Kunkel states, “On good days, I believe we share a common appetite for self-reflection born of a collective and universal desire to comprehend, both physically and emotionally, the world around us. In that light, I am interested in our momentary reaction to everyday stimuli, that moment that summons a private response - a response that we may not feel compelled to share for a variety of reasons; perhaps because it doesn’t seem important, that our response is not fully formed, or we simply don’t care to think about why we really don’t care. Frequently we may perceive our first response to be simply unimportant, all too obvious, unoriginal, embarrassing, impolite, unnecessary, or just plain stupid. To respond may also cause us to question what we thought we knew to be true, verge on shameless sloganeering, or force us to take heed of yet another thing we seem to have taken for granted. However simple, self-protective, or diversionary the response, it can always be complicated upon closer examination, by changing a word, by questioning what we think we know and our attendant level of mindfulness, or by retracing our steps while trying to remember just where the F*** we left our keys.”

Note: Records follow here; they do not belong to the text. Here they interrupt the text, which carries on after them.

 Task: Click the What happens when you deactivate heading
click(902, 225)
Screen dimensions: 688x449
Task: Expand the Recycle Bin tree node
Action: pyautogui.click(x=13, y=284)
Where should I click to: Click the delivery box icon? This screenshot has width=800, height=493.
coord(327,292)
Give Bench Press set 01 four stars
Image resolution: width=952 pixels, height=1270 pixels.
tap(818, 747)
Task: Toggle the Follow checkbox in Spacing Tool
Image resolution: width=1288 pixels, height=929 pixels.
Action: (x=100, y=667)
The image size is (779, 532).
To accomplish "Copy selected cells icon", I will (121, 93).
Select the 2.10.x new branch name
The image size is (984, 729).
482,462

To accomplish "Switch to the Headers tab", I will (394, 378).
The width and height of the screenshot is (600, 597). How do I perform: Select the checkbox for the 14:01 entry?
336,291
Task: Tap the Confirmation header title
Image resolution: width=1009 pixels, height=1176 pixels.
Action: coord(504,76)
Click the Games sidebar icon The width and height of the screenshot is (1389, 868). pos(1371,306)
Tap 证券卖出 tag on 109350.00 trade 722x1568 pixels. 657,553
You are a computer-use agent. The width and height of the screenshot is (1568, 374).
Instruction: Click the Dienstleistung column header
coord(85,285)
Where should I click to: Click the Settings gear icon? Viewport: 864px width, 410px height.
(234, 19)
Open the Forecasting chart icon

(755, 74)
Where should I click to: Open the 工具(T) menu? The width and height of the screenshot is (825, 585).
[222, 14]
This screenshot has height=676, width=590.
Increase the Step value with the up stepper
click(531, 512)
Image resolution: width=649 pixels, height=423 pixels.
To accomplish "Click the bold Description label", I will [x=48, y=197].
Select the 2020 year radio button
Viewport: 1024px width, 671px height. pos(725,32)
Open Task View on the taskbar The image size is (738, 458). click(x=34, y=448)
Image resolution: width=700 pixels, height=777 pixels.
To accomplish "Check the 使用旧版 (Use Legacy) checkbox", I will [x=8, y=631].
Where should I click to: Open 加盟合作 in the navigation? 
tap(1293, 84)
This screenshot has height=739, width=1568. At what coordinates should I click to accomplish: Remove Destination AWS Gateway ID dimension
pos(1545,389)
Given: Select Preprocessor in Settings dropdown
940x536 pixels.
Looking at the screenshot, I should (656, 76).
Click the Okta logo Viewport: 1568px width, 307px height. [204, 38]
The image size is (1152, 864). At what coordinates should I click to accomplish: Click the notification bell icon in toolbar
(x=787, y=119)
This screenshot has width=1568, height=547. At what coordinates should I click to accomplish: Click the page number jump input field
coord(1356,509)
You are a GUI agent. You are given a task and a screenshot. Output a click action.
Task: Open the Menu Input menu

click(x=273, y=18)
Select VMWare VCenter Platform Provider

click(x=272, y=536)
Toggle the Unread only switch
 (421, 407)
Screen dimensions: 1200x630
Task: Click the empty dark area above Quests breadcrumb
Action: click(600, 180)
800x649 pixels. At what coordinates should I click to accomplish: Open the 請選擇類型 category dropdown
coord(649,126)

Jerry Kunkel is Professor Emeritus at the University of Colorado. He has a BS from Ashland College and an MFA from Southern Illinois University, Carbondale. His work is included in the Denver Art Museum, the Kirkland Museum, the Auraria Campus, Kansas University Hospital and numerous corporate and private collections. Kunkel’s paintings have been exhibited at the Denver Art Museum, Denver Biennial of the Americas, Mizel Center of the Arts and Culture, Akron Art Institute, Rochester Art Museum and Indianapolis Art Museum, among others. He recently published his first novel entitled The Phone along with a collection of short stories and observations, The Unmade Bed.